== MATERIAL PROVIDED ==
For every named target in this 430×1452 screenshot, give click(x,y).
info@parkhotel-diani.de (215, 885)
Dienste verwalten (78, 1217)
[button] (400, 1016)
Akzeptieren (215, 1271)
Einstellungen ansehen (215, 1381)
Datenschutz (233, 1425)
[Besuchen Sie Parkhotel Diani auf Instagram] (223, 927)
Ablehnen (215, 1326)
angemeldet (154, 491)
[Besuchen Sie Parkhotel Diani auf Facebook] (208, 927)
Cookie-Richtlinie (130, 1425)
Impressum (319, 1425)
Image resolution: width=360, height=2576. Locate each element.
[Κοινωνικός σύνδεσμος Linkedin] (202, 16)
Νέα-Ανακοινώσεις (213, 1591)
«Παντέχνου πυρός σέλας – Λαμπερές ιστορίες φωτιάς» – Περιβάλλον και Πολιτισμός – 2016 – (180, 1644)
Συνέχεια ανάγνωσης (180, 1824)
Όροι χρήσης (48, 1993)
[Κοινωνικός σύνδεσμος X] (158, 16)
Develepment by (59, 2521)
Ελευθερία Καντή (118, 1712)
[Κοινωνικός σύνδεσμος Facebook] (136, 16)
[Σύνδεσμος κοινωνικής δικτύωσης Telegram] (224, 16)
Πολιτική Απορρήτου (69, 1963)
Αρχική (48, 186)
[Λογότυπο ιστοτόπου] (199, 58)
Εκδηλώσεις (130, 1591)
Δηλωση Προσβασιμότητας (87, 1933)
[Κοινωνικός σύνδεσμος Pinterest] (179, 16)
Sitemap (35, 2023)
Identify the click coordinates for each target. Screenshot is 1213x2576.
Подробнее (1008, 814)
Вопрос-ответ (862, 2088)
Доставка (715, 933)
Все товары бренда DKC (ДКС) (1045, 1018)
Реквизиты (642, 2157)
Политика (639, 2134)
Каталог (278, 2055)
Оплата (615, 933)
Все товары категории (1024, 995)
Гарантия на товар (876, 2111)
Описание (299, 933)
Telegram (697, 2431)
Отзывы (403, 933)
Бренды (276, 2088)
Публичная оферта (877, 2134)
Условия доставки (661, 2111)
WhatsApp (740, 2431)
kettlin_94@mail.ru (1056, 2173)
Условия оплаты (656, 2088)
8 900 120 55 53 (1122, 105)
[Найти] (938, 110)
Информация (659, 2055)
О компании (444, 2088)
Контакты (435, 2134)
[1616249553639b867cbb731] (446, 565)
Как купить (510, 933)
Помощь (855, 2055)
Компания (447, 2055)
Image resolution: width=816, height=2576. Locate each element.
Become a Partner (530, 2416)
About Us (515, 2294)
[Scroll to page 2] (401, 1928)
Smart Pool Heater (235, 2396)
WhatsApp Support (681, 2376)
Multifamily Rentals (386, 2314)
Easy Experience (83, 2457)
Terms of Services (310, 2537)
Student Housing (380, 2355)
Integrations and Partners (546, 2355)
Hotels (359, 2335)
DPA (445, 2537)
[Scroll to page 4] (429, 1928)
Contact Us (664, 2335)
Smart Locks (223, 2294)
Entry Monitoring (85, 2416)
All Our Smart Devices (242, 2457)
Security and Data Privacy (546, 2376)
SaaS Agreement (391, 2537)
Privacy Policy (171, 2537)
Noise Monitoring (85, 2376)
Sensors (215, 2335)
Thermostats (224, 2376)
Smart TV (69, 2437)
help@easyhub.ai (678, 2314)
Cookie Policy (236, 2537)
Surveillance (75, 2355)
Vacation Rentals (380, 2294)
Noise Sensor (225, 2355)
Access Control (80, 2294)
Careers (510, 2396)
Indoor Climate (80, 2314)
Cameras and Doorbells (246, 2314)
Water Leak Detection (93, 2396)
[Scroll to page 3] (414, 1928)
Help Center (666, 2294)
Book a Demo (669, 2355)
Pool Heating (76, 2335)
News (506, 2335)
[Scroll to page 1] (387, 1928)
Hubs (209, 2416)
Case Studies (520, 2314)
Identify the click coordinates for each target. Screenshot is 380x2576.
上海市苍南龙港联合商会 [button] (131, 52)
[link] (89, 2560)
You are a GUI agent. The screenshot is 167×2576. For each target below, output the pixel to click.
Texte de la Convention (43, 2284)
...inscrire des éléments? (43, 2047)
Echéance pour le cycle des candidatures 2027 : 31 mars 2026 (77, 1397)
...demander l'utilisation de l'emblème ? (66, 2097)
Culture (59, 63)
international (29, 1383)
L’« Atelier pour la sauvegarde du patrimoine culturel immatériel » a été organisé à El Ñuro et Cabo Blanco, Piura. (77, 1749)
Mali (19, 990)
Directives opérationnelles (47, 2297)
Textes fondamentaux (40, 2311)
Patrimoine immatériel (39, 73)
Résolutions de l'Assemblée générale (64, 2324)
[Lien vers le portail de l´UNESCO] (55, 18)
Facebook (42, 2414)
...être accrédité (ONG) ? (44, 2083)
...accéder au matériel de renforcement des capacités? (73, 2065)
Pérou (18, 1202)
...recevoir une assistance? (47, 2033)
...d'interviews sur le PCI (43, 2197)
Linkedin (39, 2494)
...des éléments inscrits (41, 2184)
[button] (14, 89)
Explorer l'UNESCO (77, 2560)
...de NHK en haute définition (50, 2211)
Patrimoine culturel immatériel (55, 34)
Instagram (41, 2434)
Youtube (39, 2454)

== TO DO ==
Return exactly the lines from the line bearing "Patrimoine immatériel (39, 73)" to the end of the records, inclusive of both; include no other lines.

== TASK OUTPUT ==
Patrimoine immatériel (39, 73)
Résolutions de l'Assemblée générale (64, 2324)
[Lien vers le portail de l´UNESCO] (55, 18)
Facebook (42, 2414)
...être accrédité (ONG) ? (44, 2083)
...accéder au matériel de renforcement des capacités? (73, 2065)
Pérou (18, 1202)
...recevoir une assistance? (47, 2033)
...d'interviews sur le PCI (43, 2197)
Linkedin (39, 2494)
...des éléments inscrits (41, 2184)
[button] (14, 89)
Explorer l'UNESCO (77, 2560)
...de NHK en haute définition (50, 2211)
Patrimoine culturel immatériel (55, 34)
Instagram (41, 2434)
Youtube (39, 2454)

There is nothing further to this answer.